We conducted with the help of function particle-filter-experiment (pfe) five simulation experiments. The first argument of pfe is the position of the bot. The other three are technical arguments which are explained in the comments. In the first part of pfe the prior locations of the particles and the empirical distance measurements of the bot are generated.
For the locations of the particles we chose a 2D-uniform distribution so that the seed points for the particles are rather uniform distributed accross the bot's world. Only for the generation of the empirical distance measurements we need the position of the bot. His position consists of his location (X- and Y-coordinate) and his heading.
The second part of pfe consists of a call to the function particle-filter (pf). Besides some technical arguments pfe only takes the locations (X in Thrun's pseudocode) of the particles and the empirical distance measurements (Z in Thrun's pseudocode) as arguments. Because we study the behavior of the pf without bot-movement we have no argument and no parameter for the bot's movement (u in Thrun's pseudocode)

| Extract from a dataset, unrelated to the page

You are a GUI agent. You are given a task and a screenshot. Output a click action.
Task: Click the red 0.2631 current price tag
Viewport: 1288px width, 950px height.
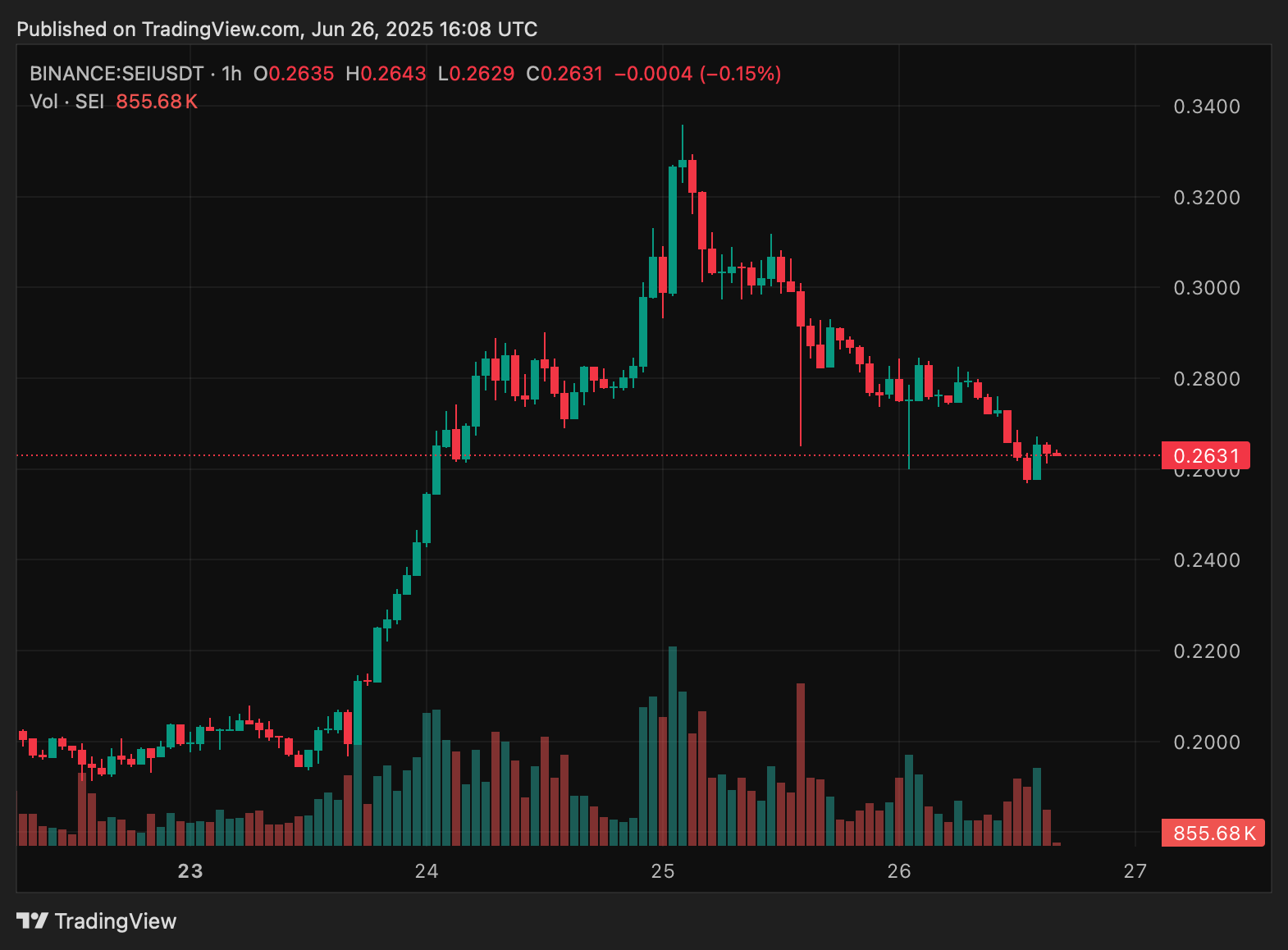pyautogui.click(x=1205, y=455)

The density plots of unweighted resampled X- and Y-locations demonstrate that the posterior locations X and Y do improve substantially when we iterate the particle-filter algorithm with the same set of measurements. A new iteration with the same set of measurements started when both standard deviations (of X and Y coordinates) improved between the last and current step and the upper limit of iterations (her: 20) has not been reached.
In the first experiment 13 iterations showed improvement and in the second experiment we used the full set of 20 iterations. We even plotted the densities of headings though the likelihood of locations is independent of headings. We have no explanation why the posterior densities have a smaller standard deviation than the corresponding prior density of Heading.
In his lecture Thrun recommends a so called resampling wheel (https://www.udacity.com/course/viewer#!/c-cs373/l-48704330/e-48748082/m-48740082). We replaced his resampling wheel by sampling locations using a multinomial random number generator (multinomial <list_of_locations> <list_of_alpha_weights>).